Kafka

Kafka source connector

Key Features

Description

Source connector for Apache Kafka.

Source Options

Name

Type

Required

Default

Description

topic

String

Yes

Topic name(s) to read data from when the table is used as source. It also supports topic list for source by separating topic by comma like 'topic-1,topic-2'.

table_list

Map

Topic list config You can configure only one table_list and one topic at the same time

bootstrap.servers

String

Yes

Comma separated list of Kafka brokers.

pattern

Boolean

false

If pattern is set to true,the regular expression for a pattern of topic names to read from.

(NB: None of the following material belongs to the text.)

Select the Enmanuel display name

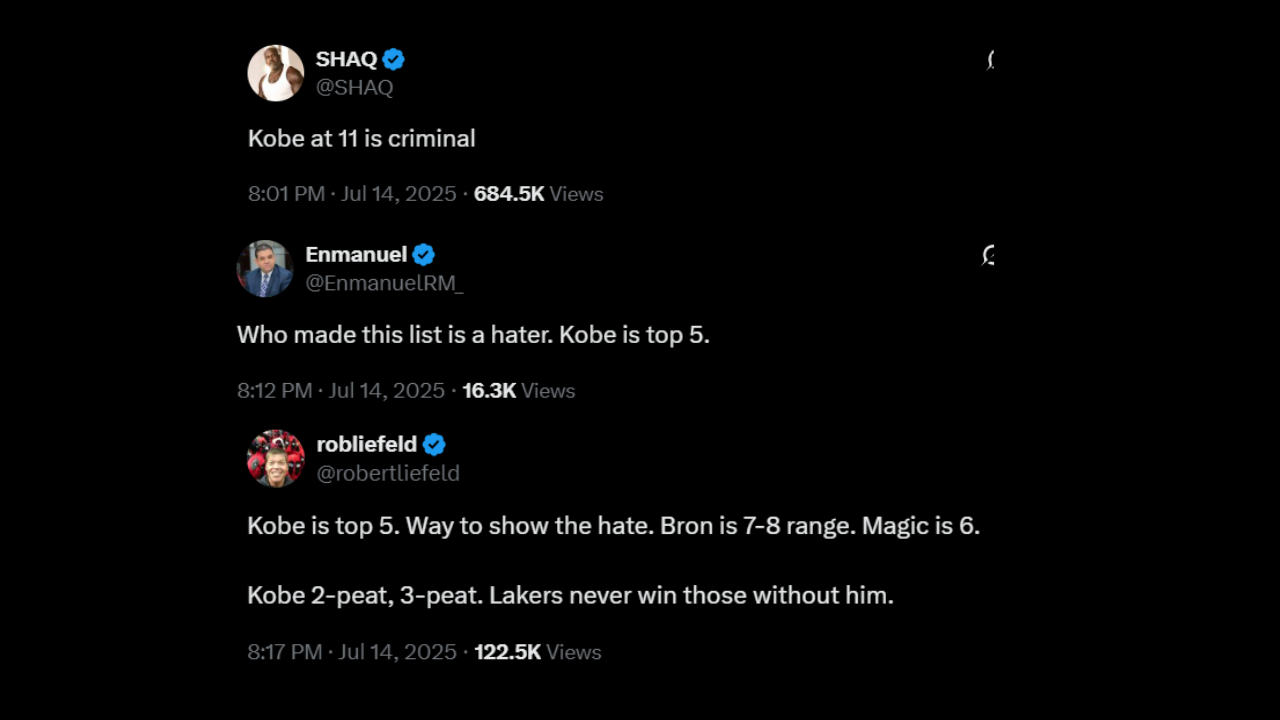[356, 255]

All topics in clients with names that match the specified regular expression will be subscribed by the consumer.

consumer.group

String

Nexus-Consumer-Group

Kafka consumer group id, used to distinguish different consumer groups.

commit_on_checkpoint

Boolean

true

If true the consumer's offset will be periodically committed in the background.

kafka.config

Map

In addition to the above necessary parameters that must be specified by the Kafka consumer client, users can also specify multiple consumer client non-mandatory parameters, covering all consumer parameters specified in the official Kafka document.

schema

Config

The structure of the data, including field names and field types.

format

String

json

Data format. The default format is json. Optional text format, canal_json, debezium_json, ogg_json and avro.If you use json or text format. The default field separator is ", ". If you customize the delimiter, add the "field_delimiter" option.If you use canal format, please refer to Canal Format for details.If you use debezium format, please refer to Debezium Format for details.

format_error_handle_way

String

fail

The processing method of data format error. The default value is fail, and the optional value is (fail, skip). When fail is selected, data format error will block and an exception will be thrown. When skip is selected, data format error will skip this line data.

field_delimiter

String

Customize the field delimiter for data format.

start_mode

StartMode[earliest],[group_offsets],[latest],[specific_offsets],[timestamp]

group_offsets

The initial consumption pattern of consumers.

start_mode.offsets

Config

The offset required for consumption mode to be specific_offsets.

start_mode.timestamp

Long

The time required for consumption mode to be "timestamp".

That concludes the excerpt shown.